No dia da prova, tentou disfarçar-se no meio do pelotão e aí foi ela, em conjunto com o seu treinador, Arnie Briggs e o seu namorado, Tom Miller, até que um oficial de nome Jock Semple descobriu-a, agarrou-a e, com a face mais zangada, gritou "Get the hell out of my race and give me those numbers!", tentando retirar-lhe o dorsal. Arnie ainda lhe disse que ela estava bem, que tinha sido treinada por ele e que já tinha corrido 50 km em treino. Mas a fúria do oficial era tal que nem ouvia e só a queria retirar dali. Valeu a providencial ajuda dos restantes atletas que o afastaram, tendo Tom dado um empurrão tal que o homem voou dali para fora.
Isto passou-se em frente a jornalistas que perguntaram a Kathrine "O que quer provar? É alguma masoquista? É alguma espécie de cruzada?", deixando Kathrine confusa com tais perguntas e a pensar para si mesmo "O quê? Eu só quero correr!"
Em choque, chorou de raiva, mordeu os lábios e mais força teve para correr até à meta, sentindo que tinha mesmo que acabar para provar que as mulheres podiam concluir Maratonas e apercebendo-se da responsabilidade que seria desistir com o aproveitamento que seria dado.
Concluiu e provou a falsidade das mulheres serem demasiadamente frágeis para aguentarem distâncias maiores (na altura, recordo, o máximo que era permitido uma mulher correr cifrava-se em 800 metros!).
Claro que no final foi o bom e o bonito com desclassificações, sanções, etc. Só quando viu os jornais a noticiarem o feito é que Kathrine tomou a plena consciência que a sua vida tinha mudado e, provavelmente, de muitas mulheres.
A bola de neve começou a ganhar forma e força imparável que foi trazendo mais e mais mulheres ao prazer da corrida, até se chegar ao momento actual, e onde mais uma vez Kathrine Switzer teve importância fundamental com as suas acções e Maratonas "piratas" para mulheres nos anos 70.
Hoje, ao presenciarmos a saudável convivência em qualquer corrida, nem imaginamos o quão se penou para tal.
Tal como a nível nacional pois quando comecei a correr, 2006, a percentagem de participação feminina rondava os 6% quando hoje já se atira para os vintes por cento, mas ainda longe do ideal igualitário.
E os tais 6% da época já representavam o duplicar do início do milénio com os seus 3% e em anos que se uma mulher corresse sozinha na rua ainda se arriscava a uma série de bocas onde a mais suave era mandá-la para a cozinha.

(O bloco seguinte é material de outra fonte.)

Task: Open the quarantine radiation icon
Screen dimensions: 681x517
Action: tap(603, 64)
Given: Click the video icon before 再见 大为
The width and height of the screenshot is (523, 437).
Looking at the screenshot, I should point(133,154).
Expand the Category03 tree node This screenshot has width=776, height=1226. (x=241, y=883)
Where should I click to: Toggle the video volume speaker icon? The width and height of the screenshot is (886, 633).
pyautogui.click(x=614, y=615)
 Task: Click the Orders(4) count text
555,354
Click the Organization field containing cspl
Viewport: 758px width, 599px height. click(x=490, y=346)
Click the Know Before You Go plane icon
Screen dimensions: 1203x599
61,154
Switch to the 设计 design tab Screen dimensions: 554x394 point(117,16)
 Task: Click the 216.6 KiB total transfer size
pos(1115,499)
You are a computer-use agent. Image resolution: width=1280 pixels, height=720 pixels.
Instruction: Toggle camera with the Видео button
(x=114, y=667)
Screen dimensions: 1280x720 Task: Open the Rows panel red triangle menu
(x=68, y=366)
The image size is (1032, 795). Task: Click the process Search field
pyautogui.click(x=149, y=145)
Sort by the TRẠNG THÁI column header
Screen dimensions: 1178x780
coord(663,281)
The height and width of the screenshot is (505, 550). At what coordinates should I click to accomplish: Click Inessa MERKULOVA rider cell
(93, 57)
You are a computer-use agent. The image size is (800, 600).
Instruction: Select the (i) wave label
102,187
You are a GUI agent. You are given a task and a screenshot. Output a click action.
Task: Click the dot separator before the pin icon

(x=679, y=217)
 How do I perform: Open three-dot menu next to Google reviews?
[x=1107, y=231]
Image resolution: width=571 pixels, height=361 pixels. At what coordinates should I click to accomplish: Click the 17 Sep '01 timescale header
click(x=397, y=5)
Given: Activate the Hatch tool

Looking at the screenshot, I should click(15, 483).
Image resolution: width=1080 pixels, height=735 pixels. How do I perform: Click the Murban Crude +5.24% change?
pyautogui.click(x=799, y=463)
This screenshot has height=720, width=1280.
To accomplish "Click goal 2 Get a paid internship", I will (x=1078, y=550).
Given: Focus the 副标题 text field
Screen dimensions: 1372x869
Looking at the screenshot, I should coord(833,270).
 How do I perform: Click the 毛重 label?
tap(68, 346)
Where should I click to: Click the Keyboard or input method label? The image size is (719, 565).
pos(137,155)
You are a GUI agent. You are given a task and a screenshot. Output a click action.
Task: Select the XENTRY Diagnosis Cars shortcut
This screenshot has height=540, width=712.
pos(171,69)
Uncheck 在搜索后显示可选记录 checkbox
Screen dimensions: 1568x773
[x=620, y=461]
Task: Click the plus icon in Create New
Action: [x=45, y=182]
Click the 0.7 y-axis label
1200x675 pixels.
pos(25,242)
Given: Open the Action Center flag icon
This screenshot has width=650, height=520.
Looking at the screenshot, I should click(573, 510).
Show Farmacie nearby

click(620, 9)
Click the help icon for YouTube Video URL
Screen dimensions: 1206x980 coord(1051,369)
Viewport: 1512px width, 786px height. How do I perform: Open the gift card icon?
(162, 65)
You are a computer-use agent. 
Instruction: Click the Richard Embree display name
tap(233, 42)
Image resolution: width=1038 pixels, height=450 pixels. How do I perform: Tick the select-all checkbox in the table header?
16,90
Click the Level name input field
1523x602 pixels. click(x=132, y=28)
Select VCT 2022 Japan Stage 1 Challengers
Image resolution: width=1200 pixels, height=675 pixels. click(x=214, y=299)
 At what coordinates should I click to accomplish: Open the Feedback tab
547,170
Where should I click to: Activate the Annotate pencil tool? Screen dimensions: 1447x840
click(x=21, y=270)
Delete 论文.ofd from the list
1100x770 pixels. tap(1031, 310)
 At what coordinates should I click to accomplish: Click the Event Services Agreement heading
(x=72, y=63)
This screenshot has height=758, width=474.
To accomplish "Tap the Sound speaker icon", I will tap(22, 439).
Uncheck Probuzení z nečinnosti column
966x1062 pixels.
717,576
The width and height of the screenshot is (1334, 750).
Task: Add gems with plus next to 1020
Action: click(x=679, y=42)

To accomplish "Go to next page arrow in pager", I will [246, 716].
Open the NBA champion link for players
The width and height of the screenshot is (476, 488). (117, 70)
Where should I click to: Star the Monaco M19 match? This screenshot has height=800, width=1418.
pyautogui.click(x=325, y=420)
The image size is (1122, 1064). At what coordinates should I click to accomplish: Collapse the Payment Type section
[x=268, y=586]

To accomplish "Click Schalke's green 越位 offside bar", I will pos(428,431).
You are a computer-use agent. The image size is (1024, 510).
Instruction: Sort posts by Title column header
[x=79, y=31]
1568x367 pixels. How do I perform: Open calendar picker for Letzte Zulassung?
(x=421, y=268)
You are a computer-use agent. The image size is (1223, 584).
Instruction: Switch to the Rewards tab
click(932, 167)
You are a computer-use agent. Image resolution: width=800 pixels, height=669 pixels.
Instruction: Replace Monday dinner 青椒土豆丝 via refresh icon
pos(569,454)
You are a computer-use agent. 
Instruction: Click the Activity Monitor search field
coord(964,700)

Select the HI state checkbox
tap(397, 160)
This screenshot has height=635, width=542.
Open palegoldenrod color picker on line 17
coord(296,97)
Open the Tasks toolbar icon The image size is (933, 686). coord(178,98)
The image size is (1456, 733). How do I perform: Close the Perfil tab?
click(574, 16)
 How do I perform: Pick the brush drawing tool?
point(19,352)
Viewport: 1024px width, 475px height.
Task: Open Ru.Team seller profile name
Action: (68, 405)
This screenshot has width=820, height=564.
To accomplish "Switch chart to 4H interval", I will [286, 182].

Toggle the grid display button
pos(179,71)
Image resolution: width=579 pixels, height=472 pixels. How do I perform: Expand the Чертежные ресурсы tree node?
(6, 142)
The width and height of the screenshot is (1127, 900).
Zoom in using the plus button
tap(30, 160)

De notar também que a primeira edição da Maratona do Porto, 2004, contou com a participação de... 8 mulheres, quando na última edição foram 638 e o record vem de Lisboa 2015 com 710.
Foi essa a força imparável que Kathrine Switzer deu há 50 anos atrás quando arriscou e... venceu!
Daí esta singela homenagem.
De salientar ainda que na segunda-feira Kathrine, agora com 70 anos, esteve presente em nova edição da prova e utilizando o mesmo número de dorsal como pode ser visto na foto em cima.
Agora, quando vou a corridas, fico com os ombros molhados - Mulheres caem nos meus braços a chorar. São lágrimas de alegria pela forma como a corrida mudou as suas vidas. Sentem que podem fazer seja o que for.